# How to find real Social Networking?



## desigac (Nov 2, 2010)

I need to get real information about Social Networking websites here.  Which will help us to get real friends from this forum.  I would like to share some ideas about Internet and Networking here because i need to get more information about the best facility to work them.


----------



## The Sorcerer (Nov 2, 2010)

I will tell you but you can't tell it to others because its a "real" social networking website and speaking from experience


Spoiler



Welcome to Facebook


----------



## arescool (Nov 15, 2010)

@sorcerer ... lol  funny


----------



## saliha (Nov 24, 2010)

Hi...

Nowadays social networking has become a punchline. 
When we think of Facebook and MySpace, we picture teens and college students throwing sheep, sending virtual flowers and playing Mafia-themed games.

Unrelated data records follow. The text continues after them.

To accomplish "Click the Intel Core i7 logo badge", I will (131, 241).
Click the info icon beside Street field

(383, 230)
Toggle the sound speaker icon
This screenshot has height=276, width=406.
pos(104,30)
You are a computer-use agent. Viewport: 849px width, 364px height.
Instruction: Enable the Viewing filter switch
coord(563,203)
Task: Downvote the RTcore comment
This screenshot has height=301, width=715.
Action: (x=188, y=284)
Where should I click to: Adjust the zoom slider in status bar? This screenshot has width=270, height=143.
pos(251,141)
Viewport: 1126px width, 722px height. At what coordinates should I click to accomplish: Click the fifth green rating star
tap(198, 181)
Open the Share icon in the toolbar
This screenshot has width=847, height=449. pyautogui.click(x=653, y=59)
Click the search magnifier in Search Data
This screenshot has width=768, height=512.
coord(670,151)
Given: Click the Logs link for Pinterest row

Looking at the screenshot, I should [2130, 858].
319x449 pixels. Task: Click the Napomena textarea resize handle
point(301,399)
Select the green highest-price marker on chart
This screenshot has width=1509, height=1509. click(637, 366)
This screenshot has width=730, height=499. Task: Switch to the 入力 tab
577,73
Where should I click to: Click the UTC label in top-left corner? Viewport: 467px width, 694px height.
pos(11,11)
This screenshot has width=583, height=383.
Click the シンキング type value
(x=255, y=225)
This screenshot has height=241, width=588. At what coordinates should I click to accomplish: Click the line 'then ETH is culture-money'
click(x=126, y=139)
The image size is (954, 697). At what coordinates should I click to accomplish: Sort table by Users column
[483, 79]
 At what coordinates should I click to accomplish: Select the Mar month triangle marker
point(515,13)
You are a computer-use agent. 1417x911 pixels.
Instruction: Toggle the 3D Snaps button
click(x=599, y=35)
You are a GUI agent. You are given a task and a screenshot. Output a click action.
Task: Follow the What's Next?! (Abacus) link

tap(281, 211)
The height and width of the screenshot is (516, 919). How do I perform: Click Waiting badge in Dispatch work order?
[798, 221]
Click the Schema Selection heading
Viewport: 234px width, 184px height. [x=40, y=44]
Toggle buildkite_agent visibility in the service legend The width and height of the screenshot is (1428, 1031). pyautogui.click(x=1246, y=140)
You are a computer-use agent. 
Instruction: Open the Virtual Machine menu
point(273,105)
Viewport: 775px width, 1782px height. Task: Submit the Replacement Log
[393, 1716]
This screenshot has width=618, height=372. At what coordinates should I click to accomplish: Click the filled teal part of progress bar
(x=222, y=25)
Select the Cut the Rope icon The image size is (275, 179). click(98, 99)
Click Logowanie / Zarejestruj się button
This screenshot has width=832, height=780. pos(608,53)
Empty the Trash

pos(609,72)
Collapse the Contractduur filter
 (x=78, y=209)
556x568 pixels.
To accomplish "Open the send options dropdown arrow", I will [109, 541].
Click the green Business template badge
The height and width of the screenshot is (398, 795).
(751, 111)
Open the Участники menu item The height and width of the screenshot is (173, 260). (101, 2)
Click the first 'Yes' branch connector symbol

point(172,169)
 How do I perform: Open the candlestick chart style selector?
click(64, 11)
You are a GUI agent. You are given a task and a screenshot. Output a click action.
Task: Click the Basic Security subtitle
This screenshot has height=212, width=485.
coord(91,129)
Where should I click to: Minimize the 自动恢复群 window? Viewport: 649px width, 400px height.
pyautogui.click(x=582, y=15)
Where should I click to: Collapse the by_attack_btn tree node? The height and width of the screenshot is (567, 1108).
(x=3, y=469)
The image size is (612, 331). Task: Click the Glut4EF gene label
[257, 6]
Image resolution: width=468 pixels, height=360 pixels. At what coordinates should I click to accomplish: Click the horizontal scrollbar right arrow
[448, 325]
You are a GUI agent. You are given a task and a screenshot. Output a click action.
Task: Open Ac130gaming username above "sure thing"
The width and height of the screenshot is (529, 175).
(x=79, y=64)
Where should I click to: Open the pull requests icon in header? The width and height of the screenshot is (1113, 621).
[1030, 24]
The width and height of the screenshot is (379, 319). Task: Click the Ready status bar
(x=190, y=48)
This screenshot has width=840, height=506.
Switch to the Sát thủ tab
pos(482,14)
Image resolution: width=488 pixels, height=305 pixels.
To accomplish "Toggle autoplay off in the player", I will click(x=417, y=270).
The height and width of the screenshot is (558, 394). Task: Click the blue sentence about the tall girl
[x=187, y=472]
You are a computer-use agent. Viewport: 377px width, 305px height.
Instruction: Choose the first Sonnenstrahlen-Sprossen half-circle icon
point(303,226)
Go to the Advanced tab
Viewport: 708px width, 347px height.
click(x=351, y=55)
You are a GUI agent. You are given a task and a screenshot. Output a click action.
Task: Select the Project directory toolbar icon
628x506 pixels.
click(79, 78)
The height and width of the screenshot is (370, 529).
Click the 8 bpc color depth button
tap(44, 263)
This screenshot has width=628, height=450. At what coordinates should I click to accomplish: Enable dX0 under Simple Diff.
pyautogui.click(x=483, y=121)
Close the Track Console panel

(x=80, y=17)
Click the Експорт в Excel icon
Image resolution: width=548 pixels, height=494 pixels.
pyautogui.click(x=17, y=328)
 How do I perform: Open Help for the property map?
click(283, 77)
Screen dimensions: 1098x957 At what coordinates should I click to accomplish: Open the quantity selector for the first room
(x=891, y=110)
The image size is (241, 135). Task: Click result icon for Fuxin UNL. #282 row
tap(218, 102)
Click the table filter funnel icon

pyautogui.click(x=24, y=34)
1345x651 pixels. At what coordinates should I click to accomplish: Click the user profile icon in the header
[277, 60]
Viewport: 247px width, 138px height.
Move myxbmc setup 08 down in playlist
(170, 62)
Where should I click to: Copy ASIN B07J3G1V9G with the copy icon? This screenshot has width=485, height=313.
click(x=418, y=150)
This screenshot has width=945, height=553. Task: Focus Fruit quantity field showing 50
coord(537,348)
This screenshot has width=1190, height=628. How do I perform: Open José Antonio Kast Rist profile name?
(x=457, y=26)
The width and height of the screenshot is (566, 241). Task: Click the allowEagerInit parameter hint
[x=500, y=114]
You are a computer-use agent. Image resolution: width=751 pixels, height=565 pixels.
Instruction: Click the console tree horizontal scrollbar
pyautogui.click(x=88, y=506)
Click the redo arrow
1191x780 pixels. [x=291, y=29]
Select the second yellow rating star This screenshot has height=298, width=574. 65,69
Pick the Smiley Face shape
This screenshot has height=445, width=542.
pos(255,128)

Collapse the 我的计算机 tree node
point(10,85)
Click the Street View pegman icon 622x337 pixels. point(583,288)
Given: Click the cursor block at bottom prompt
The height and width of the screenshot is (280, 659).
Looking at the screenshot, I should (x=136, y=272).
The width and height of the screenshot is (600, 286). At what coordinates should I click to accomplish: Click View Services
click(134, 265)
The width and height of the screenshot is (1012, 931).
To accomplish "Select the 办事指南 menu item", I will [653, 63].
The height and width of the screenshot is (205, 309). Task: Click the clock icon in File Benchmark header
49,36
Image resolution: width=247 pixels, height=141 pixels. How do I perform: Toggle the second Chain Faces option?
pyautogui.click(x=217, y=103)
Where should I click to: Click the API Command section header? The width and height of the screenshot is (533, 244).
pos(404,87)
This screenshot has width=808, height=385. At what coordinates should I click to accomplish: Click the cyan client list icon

We certainly don't picture a productivity tool that can improve performance and cut costs...
Even these sites are used for business purpose also..


----------



## ssb1551 (Nov 24, 2010)

@ *sorcerer* - .....still laughing...!!


----------



## Garbage (Nov 25, 2010)

saliha said:


> Hi...
> 
> Nowadays social networking has become a punchline.
> When we think of Facebook and MySpace, we picture teens and college students throwing sheep, sending virtual flowers and playing Mafia-themed games. We certainly don't picture a productivity tool that can improve performance and cut costs...
> Even these sites are used for business purpose also..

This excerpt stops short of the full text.